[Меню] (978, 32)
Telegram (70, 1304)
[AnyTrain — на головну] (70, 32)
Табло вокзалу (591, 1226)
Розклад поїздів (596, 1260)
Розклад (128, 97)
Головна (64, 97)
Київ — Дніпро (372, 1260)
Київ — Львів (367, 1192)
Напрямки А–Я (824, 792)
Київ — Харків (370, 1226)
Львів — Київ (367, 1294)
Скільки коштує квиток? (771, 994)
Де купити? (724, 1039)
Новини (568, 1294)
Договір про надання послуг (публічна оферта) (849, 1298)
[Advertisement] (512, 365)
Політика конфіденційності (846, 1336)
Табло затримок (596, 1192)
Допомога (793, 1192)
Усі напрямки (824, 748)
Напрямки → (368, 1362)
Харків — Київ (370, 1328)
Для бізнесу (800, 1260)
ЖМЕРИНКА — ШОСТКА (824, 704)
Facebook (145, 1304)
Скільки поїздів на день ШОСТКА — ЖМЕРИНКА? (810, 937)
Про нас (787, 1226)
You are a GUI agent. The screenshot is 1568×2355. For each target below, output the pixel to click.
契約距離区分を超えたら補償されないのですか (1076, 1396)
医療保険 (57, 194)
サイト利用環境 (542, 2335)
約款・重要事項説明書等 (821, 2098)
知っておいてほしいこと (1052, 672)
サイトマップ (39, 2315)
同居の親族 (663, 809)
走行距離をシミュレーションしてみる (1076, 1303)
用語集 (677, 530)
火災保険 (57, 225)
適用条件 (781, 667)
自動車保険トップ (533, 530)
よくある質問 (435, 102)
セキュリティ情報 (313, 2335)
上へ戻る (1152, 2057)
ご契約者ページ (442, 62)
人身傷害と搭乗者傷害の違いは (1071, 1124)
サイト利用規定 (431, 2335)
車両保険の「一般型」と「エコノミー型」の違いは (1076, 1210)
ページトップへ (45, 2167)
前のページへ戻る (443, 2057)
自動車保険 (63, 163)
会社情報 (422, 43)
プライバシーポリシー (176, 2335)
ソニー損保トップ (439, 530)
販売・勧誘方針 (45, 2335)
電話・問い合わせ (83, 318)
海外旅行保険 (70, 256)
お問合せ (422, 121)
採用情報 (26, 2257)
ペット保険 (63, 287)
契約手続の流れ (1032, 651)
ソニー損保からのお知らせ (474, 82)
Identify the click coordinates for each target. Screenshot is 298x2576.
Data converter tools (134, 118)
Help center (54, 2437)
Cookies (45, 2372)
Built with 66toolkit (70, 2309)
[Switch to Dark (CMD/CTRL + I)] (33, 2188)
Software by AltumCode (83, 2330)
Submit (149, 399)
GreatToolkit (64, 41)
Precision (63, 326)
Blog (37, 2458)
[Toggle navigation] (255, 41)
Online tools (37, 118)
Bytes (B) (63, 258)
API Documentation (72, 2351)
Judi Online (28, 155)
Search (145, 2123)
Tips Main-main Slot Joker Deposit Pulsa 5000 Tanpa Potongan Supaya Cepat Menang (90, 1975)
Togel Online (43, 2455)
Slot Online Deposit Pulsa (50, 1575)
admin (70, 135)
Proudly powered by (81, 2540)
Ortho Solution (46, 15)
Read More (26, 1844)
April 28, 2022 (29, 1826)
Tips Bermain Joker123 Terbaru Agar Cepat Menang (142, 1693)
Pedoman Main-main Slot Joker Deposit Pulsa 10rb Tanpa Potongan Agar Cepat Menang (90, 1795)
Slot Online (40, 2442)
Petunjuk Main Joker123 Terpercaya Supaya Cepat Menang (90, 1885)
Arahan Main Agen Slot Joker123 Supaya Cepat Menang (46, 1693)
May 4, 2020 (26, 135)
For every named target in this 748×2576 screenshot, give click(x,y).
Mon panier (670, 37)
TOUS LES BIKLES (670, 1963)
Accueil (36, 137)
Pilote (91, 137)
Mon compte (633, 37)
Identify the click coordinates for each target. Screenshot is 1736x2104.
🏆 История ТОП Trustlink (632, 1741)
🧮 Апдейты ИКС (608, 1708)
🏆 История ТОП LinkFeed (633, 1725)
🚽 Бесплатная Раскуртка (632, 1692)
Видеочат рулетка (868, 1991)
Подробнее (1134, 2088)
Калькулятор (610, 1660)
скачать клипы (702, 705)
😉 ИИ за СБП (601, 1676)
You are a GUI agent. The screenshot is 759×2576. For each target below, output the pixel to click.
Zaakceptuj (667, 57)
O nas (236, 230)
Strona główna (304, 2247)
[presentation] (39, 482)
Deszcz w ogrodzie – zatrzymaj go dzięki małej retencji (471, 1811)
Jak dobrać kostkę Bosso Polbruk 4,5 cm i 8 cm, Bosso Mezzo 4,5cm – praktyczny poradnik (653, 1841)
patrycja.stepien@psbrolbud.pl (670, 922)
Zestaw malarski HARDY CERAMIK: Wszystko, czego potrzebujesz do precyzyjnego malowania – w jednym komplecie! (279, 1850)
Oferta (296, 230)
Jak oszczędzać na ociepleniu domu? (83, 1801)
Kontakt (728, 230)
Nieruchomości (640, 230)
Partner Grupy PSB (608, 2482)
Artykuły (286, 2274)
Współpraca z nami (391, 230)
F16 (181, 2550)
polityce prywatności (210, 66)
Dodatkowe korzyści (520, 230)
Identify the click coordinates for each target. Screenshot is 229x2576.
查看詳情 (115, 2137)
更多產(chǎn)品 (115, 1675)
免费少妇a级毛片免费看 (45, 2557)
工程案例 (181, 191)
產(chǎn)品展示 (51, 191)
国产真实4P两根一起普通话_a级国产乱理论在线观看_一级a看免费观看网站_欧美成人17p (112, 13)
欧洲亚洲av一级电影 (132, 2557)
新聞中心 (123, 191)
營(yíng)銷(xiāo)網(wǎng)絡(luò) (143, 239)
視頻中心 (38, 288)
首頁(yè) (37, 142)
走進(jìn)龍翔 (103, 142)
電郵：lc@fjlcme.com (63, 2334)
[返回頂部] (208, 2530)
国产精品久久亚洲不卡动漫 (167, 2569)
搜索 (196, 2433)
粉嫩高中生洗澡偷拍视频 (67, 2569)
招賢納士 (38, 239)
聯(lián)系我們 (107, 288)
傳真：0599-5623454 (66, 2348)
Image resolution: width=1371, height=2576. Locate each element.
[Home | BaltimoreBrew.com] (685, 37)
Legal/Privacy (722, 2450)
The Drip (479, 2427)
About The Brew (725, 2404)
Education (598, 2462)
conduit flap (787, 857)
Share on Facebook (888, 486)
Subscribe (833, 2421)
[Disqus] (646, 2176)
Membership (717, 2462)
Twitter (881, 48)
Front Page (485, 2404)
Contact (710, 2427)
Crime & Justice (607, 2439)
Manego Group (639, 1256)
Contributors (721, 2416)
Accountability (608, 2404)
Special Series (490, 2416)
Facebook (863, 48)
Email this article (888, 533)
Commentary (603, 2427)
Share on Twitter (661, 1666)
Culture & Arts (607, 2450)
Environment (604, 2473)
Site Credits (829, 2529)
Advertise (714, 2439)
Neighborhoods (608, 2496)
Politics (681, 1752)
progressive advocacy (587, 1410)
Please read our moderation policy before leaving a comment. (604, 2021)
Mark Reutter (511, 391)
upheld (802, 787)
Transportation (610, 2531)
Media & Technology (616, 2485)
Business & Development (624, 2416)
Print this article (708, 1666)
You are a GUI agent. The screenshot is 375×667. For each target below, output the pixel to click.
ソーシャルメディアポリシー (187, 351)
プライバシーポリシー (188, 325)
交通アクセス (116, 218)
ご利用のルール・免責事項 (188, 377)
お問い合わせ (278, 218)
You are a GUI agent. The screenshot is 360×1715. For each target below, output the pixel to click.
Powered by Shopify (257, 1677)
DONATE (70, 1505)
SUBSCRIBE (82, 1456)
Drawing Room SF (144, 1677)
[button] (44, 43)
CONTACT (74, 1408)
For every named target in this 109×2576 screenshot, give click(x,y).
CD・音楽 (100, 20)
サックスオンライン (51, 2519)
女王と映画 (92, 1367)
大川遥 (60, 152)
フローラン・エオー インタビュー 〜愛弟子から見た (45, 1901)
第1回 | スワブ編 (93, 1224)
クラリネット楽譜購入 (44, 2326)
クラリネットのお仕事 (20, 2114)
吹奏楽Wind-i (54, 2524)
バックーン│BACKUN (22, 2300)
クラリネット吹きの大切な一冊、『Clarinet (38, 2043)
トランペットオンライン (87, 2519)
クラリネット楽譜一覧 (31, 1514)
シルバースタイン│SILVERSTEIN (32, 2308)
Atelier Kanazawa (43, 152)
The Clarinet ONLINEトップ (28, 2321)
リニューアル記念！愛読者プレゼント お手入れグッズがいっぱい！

----

A verbatim transcription is needed of the lines above, starting at the line with "Politics (681, 1752)" and ending at the line with "CONTACT (74, 1408)", both included, and of nothing else.

▸ Answer to this problem
Politics (681, 1752)
progressive advocacy (587, 1410)
Please read our moderation policy before leaving a comment. (604, 2021)
Mark Reutter (511, 391)
upheld (802, 787)
Transportation (610, 2531)
Media & Technology (616, 2485)
Business & Development (624, 2416)
Print this article (708, 1666)
You are a GUI agent. The screenshot is 375×667. For each target below, output the pixel to click.
ソーシャルメディアポリシー (187, 351)
プライバシーポリシー (188, 325)
交通アクセス (116, 218)
ご利用のルール・免責事項 (188, 377)
お問い合わせ (278, 218)
You are a GUI agent. The screenshot is 360×1715. For each target below, output the pixel to click.
Powered by Shopify (257, 1677)
DONATE (70, 1505)
SUBSCRIBE (82, 1456)
Drawing Room SF (144, 1677)
[button] (44, 43)
CONTACT (74, 1408)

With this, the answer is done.